# Lancelot/Mordred: Arthurian Revisionism



## Abishai100 (Jul 2, 2016)

Lancelot and Mordred are two auspicious knight-warriors described in Arthurian legends about the fabled English kingdom of Camelot ruled over by the pseudo-democratic but troubled King Arthur (and his prophetic Knights of the Round Table).

King Arthur was supposedly real and Arthurian legends are loosely based on fact.  The kingdom of Camelot was thrown in turmoil apparently when Arthur's might first knight Lancelot committed perjury and engaged in an extra-marital affair with Arthur's wife Queen Guinevere.  Lancelot was expelled but, as the legend goes, he returned to his king loyal and dutiful and assisted him in his battle with the forces of the calculating Mordred.

Mordred is supposedly the half-son of Morgan, Arthur's treacherous sister who raised Mordred to overthrow Camelot.  As we search for the social symbolism in Camelot fables and the political significance and historical value of Arthurian legends (as they pertain to discussions about monarchy, feudalism, and republicanism), we could try to understand why Mordred is the pronounced 'Devil' of the Camelot story and how Lancelot is the double-edged unlikely guardian.

While Lancelot arguably betrays Arthur as much as Mordred does, Lancelot also supposedly comes to Arthur's aid against the forces of Mordred, so we can argue that Lancelot is semi-redeemed to Camelot and is therefore a perfect character foil for Mordred.

In John Boorman's classic Arthurian legends adapted 1981 film *Excalibur*, King Arthur quests after a magical sword which will help him solidify the immortality of his magical kingdom but encounters a strange valiant knight named Lancelot (dressed in armor of pure shining silver) and a rival estranged diabolical and cruel knight named Mordred (dressed in armor of pure shining gold).

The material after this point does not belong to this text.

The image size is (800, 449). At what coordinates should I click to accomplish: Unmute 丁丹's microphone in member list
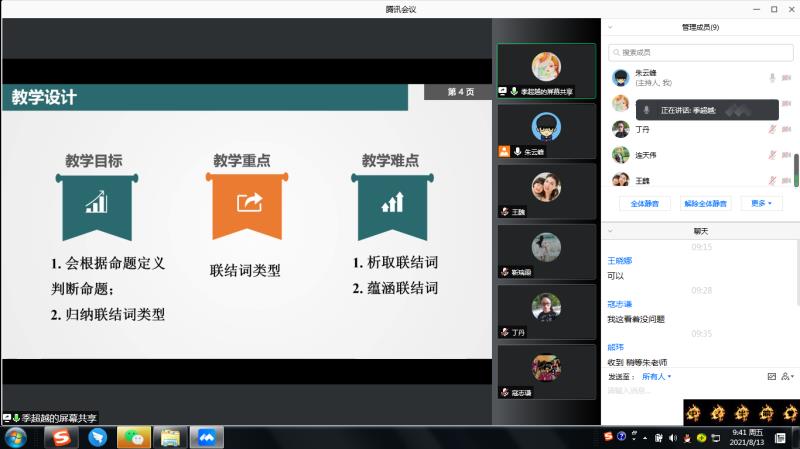point(772,129)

Boorman decides to cast Lancelot and Mordred in contrasting light so as to make them pseudo-foils of each other, with King Arthur as the figurehead of an era of fables and danger.  We can use the Boorman film perhaps to better understand the boundaries of chivalry, the historical weight of knights pitted as good and evil, and evaluate/discuss the Lancelot-Mordred 'omen.'




:tan:

*
Lancelot*

*Mordred*


----------



## Plasticweld (Jul 5, 2016)

I am not sure in what context this was written, but I found no nits while proof reading it.   Welcome to the NF section of the site...Bob


----------